I have been working with strings in C. While working with ways to declare them and initialize them, I found some weird behavior I don't understand.
#include<stdio.h>
#include<string.h>
int main()
{
char str[5] = "World";
char str1[] = "hello";
char str2[] = {'N','a','m','a','s','t','e'};
char* str3 = "Hi";
printf("%s %zu\n"
"%s %zu\n"
"%s %zu\n"
"%s %zu\n",
str, strlen(str),
str1, strlen(str1),
str2, strlen(str2),
str3, strlen(str3));
return 0;
}
Sample output:
Worldhello 10
hello 5
Namaste 7
Hi 2
In some cases, the above code makes str
contain Worldhello
, and the rest are as they were intialized. In some other cases, the above code makes str2
contain Namastehello
. It happens with different variables I never concatenated. So, how are they are getting combined?
CodePudding user response:
To work with strings, you must allow space for a null character at the end of each string. Where you have char str[5]="World";
, you allow only five characters, and the compiler fills them with “World”, but there is no space for a null character after them. Although the string literal "World"
includes an automatic null character at its end, you did not provide space for it in the array, so it is not copied.
Where you have char str1[]="hello";
, the compiler determines the array size by counting the characters, including the null character at the end of the string literal.
Where you have char str2[]={'N','a','m','a','s','t','e'};
, there is no string literal, just a list of individual characters. The compiler determines the array size by counting those.
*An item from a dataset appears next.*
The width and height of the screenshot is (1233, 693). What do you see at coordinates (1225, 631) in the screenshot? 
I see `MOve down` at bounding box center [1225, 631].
Since there is no null character, it does not provide space for it.
One potential consequence of failing to terminate a string with a null character is that printf
will continue reading memory beyond the string and printing characters from the values it finds. When the compiler has placed other character arrays after such an array you are printing, characters from those arrays may appear in the output.
If you allow space for a null character in str
and provide a zero value in str2
, your program will print strings in an orderly way:
#include <stdio.h>
#include <string.h>
int main(void)
{
char str[6] = "World"; // 5 letters plus a null character.
char str1[] = "hello";
char str2[] = {'N', 'a', 'm', 'a', 's', 't', 'e', 0}; // Include a null.
char *str3 = "Hi";
printf("%s %zu\n%s %zu\n%s %zu\n%s %zu\n",
str, strlen(str),
str1, strlen(str1),
str2, strlen(str2),
str3, strlen(str3));
return 0;
}
CodePudding user response:
Undefined behavior in non-null-terminated, adjacently-stored C-strings
Why do you get this part:
Worldhello 10
hello 5
...instead of this?
World 5
hello 5
The answer is that printf()
prints chars until it hits a null character, which is a binary zero, frequently written as the '\0'
char. And, the compiler happens to have placed the character array containing hello
right after the character array containing World
. Since you explicitly forced the size of str
to be 5
via str[5]
, the compiler was unable to fit the automatic null character at the end of the string. So, with hello
happening to be (not guaranteed to be) right after World
, and printf()
printing until it sees a binary zero, it printed World
, saw no terminating null char, and continued right on into the hello
string right after it. This resulted in it printing Worldhello
, and then stopping only when it saw the terminating character after hello
, which string is properly terminated.
This code relies on undefined behavior, which is a bug. It cannot be relied upon. But, that is the explanation for this case.
Run it with gcc on a 64-bit Linux machine online here: Online GDB: undefined behavior in NON null-terminated C strings
@Eric Postpischil has a great answer and provides more insight here.
CodePudding user response:
From the C tag wiki:
This tag should be used with general questions concerning the C language, as defined in the ISO 9899 standard (the latest version, 9899:2018, unless otherwise specified — also tag version-specific requests with c89, c99, c11, etc).
You've asked a "how?" question about something that none of those documents defines, and so the answer is undefined in the context of C. You can only experience this phenomenon through undefined behaviour.
how are they are getting combined?
There is no such requirement that any of these variables are "combined" or are immediately located after each other; trying to observe that is undefined behaviour. It may appear to coincidentally work (whatever that means) for you at times on your machine, while failing at other times or using some other machine or compiler, etc. That's purely coincidental and not to be relied upon.
In some cases, the above code assigns str with Worldhello and the rest as they were intitated.
In the context of undefined behaviour, it makes no sense to make claims about how your code functions, as you've already noticed, the functionality is erratic.
I found some weird Behaviour with them.
If you want to prevent erratic behaviour, stop invoking undefined behaviour by accessing arrays out of bounds (i.e. causing strlen
to run off the end of an array).
Only one of those variables is safe to pass to strlen
; you need to ensure the array contains a null terminator.